We got our initial rabbit, Duncan, after reading Jenna Woginrich's book Made from Scratch: Discovering the Pleasures of a Handmade Life. She talks about Angora's being a good investment for small city ventures that can't have traditional livestock. They are small, inexpensive to feed and provide some good things. We've used the manure in the garden for over a year. I've been keeping bags of wool since the first shearing and hope this year I'll be able to blend it to make yarn.
One reason we haven't bred them yet is because we wanted to be responsible with breeding and plan to market the rabbits to people that knit or spin their own yarn, not just to anyone that wants a rabbit. Since they are higher maintenance than a short hair or meat rabbit, we want to make sure they have a good home that understands the commitment required. We won't be selling these as Easter Rabbits. I was also nervous about breeding and not being able to sell and having a barn full of very cute but high maintenance animals.

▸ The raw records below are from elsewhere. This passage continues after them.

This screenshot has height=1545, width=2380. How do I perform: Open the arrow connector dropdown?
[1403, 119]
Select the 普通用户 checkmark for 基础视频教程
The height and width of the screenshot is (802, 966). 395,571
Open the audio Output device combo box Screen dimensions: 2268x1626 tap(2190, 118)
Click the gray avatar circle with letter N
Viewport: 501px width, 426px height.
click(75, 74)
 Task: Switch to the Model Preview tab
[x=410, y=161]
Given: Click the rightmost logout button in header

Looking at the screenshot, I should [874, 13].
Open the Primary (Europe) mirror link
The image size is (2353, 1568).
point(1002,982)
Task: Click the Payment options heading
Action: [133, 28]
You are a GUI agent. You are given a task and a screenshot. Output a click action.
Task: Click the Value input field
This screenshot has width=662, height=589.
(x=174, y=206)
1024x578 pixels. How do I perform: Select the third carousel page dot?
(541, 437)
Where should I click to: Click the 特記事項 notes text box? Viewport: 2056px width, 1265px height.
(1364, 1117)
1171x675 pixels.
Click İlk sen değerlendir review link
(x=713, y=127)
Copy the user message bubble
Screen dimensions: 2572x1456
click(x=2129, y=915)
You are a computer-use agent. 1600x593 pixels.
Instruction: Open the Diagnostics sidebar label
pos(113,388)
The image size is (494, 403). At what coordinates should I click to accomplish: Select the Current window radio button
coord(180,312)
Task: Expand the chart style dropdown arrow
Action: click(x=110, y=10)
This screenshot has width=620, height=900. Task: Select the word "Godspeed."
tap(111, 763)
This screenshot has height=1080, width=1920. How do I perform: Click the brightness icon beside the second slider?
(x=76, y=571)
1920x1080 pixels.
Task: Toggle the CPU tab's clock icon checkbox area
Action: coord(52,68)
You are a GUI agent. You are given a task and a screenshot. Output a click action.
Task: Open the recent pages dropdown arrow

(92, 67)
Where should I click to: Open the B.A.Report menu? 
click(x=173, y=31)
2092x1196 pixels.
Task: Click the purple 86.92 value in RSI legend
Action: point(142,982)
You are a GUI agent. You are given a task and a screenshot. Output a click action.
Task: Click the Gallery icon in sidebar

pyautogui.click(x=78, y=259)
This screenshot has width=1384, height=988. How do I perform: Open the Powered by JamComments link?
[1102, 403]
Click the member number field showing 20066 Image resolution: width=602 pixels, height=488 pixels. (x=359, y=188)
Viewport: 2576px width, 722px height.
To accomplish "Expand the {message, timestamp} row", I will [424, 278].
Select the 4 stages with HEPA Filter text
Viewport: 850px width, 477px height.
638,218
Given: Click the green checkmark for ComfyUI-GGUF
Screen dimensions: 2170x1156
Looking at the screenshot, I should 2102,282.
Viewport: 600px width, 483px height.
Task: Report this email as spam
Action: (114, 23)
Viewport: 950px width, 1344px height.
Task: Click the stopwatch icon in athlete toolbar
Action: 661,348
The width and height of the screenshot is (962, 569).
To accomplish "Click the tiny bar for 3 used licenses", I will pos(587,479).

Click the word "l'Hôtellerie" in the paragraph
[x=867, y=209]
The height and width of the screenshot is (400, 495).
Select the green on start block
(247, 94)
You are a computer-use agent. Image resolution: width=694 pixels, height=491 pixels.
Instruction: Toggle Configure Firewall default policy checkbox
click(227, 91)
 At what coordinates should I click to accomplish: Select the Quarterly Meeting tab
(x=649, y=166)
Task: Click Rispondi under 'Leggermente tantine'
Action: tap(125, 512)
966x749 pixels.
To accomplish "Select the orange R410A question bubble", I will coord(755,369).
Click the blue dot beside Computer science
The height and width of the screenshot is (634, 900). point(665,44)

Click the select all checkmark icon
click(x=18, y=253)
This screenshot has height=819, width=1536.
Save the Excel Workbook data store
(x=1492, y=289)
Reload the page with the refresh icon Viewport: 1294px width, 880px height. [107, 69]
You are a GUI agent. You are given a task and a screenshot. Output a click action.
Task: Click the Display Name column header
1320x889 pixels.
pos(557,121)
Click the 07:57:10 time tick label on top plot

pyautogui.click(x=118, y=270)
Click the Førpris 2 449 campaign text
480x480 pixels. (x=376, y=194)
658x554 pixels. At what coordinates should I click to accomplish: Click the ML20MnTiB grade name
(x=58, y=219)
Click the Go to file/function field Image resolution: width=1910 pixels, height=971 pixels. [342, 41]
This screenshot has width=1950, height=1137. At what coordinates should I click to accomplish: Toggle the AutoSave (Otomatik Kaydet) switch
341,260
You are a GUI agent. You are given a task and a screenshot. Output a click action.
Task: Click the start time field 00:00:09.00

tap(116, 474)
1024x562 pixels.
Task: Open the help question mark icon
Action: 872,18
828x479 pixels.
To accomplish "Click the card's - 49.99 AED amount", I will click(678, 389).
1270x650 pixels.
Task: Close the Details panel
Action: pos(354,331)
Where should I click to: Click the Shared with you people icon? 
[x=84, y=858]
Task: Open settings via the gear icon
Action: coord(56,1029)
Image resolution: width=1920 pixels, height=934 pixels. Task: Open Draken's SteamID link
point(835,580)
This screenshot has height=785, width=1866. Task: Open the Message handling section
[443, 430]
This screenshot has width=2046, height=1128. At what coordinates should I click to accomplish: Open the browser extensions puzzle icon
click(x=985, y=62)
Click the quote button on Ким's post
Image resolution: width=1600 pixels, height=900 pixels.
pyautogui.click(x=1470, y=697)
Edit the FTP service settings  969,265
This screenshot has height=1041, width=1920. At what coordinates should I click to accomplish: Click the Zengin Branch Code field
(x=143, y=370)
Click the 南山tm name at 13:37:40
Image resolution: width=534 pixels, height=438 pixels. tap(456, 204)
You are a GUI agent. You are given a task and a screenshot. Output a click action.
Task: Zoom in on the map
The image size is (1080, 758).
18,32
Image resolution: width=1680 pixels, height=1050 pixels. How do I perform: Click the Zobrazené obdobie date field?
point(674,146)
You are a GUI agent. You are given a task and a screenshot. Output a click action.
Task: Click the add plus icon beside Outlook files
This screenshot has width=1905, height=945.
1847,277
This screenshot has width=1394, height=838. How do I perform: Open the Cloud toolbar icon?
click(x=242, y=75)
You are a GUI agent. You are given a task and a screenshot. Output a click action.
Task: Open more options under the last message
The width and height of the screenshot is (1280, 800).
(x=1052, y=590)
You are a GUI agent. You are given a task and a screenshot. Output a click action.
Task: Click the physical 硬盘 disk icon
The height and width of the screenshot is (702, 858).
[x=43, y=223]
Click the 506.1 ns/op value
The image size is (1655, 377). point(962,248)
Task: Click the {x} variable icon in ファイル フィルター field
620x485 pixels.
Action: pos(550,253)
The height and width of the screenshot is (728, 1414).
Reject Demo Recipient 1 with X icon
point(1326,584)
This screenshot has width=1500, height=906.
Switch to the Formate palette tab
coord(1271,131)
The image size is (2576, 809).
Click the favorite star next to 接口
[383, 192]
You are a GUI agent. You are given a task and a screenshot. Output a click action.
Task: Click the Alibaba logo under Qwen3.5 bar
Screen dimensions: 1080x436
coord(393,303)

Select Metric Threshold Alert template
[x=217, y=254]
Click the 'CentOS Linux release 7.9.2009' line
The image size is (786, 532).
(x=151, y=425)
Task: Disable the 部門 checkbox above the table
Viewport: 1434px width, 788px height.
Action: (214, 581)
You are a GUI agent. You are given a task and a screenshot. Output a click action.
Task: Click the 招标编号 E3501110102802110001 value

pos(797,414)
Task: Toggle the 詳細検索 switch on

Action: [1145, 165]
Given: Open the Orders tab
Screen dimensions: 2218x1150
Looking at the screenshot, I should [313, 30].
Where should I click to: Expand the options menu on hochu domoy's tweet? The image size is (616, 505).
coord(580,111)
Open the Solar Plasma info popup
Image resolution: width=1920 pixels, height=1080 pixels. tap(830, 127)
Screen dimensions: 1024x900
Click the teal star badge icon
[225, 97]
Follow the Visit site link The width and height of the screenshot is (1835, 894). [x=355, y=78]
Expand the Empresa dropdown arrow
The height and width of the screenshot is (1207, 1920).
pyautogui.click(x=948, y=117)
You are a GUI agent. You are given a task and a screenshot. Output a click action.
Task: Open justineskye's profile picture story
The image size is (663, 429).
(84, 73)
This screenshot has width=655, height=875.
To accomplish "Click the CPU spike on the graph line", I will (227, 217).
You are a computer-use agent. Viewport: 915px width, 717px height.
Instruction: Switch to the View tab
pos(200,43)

Thankfully, in our area Angora sales aren't saturated, there actually quite rare. I travelled over a hour each time I purchased my rabbits because there were so limited in the area.
Since this breeding was so successful, we will be selling our purebred English Angora buck in the summer after his winter coat is sheared along with the babies from this litter.
Though I may keep one for myself. They're just so cute!